Deceptive Desserts: A Lady’s Guide to Baking Bad

We rated this book:


When you get a new cookbook, you instantly become excited, your love of cooking or baking renewed. Tired of the same ol’ same ol’? New recipes reinvigorate us as cooks, bakers, and eaters. As a lover of all things vintage — I honestly think I was born in the wrong era — the delicious cover of Deceptive Desserts: A Lady’s Guide to Baking Bad had my name all over it. The design of the book is gorgeous. Author Christine McConnell dresses in 1950s-era outfits for all of the photos. The fonts and layout of the cookbook scream that vintage era. I was captivated!

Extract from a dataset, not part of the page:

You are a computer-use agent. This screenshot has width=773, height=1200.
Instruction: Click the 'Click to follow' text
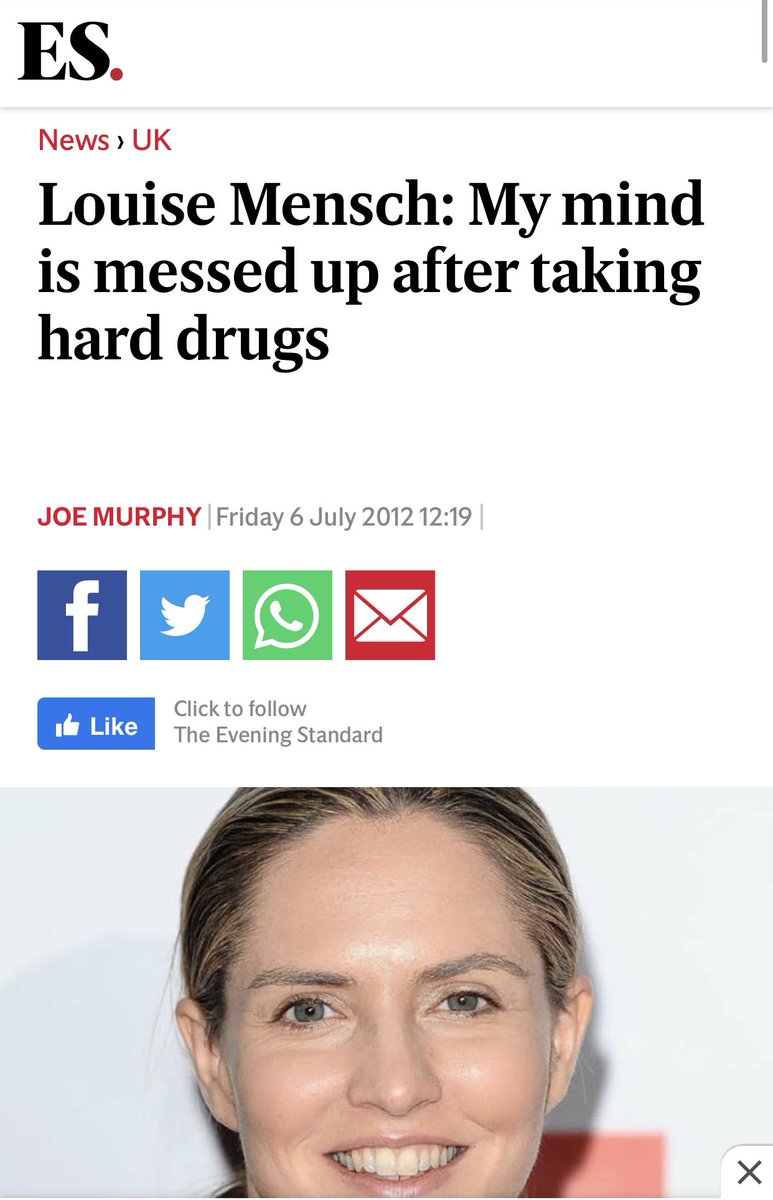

I sat down, as we all do, bookmarks in hand, to tag the recipes I wanted to try first. I flipped through the pages, admiring the layout, but all of the recipes are professional-level. There wasn’t one that I felt I could tackle — and I consider myself a decent dessert baker. Had I made any of these recipes, no doubt it would go into the Nailed It! category.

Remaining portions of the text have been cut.